くさってる
アリー・ダシルヴァは沈んだ顔もちの同胞を見守る。天使代理人協会の頂点が代がわりしてから、ずっとこうして心ここに在らずな様子だ。
「ラファティ・アスケラ。お前は分かってついていったはずだろう?いづれサリエリが失脚すると」
その言葉に、彼は依然として黙ったままだ。
「サリエリを引き止めなかったのはお前の責任だ。まあ、引き止めようが意味をなさなかっただろうが」
「はい。彼女は…頑固でしたから」
「人の心を知らぬ化け物が希望を確かめようとするとはな」
虚ろな目に怒りが宿る。彼は常にサリエリへ距離を置いていた癖に。
「別に貶した訳ではない。伝書鳩にもスラッジ由来の出生はいる」
「はい。彼女は人の精神的な構造を模索していました…俺と違い、彼女は人に憧れていました」
「ギャビー・リッターの件は残念だった。同期たちも悲しがっている。献花台も設置した」
「ありがとうございます」
お辞儀をして、彼は意気消沈しながら部屋を出ていった。
「他人とは身勝手なヤツだ。死んだら死んだでああやって悲しむ。生きている時はどこかしらで煙たがっていた癖に」
吐き捨てると、仄暗い令室の奥で──大仰な椅子に座りこちらを見ているジゼル・クレマンを睨んだ。
「貴様が死んだとしても、私は追悼の意を示さない」
「アリーちゃんは優しいねえ」
柔らかい笑みをたたえて、ジゼルはわざとらしく讃称する。
「気色悪い」
「そうやって素直に接してくれるひと、アリーちゃんしかいないもの」
素直な感想。まるでクラスメイトで唯一話しかけてくれる人、みたいな言い草に吐き気がした。

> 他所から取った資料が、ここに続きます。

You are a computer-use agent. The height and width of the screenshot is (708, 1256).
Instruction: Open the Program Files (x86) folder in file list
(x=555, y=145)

人畜無害さを前面に出した言動。人当たりの良い外面、または八方美人だとアリーは軽蔑している。それがジゼルという上司だ。
(貴様はこの組織の上層部なんだ。周りが貴様をどう思っているか、知っているだろうが)
数少ない上層部のメンバーも彼女を避けている。それは仲間はずれをしたい、とか、子供じみたものではない。恐ろしいものを見る視線を向け、距離を置く。
彼女が異質だからだ。
「アリーちゃん。すっごく優しいから心配だよ。さっきのあの人、サリエリ・クリウーチを匿ってるのに叱らないの?」
「あれはもうサリエリではない」
「ちゃんと組織を導かないと」
「それは貴様もだろう!」
「うー、こわー。そうだね、私もちゃんとしないと。じゃあ…」
柔らかい瞳に悪質さが含まれた。
「アリーちゃんの不正を暴いちゃおうかなー?」
「…」
「あはは、ウソウソ!この世は怠惰で動いてるんだから気張らない方がいいよ」
偽天使でもない存在がなぜ、この王座に座っているのか。それは誰も正せはしない。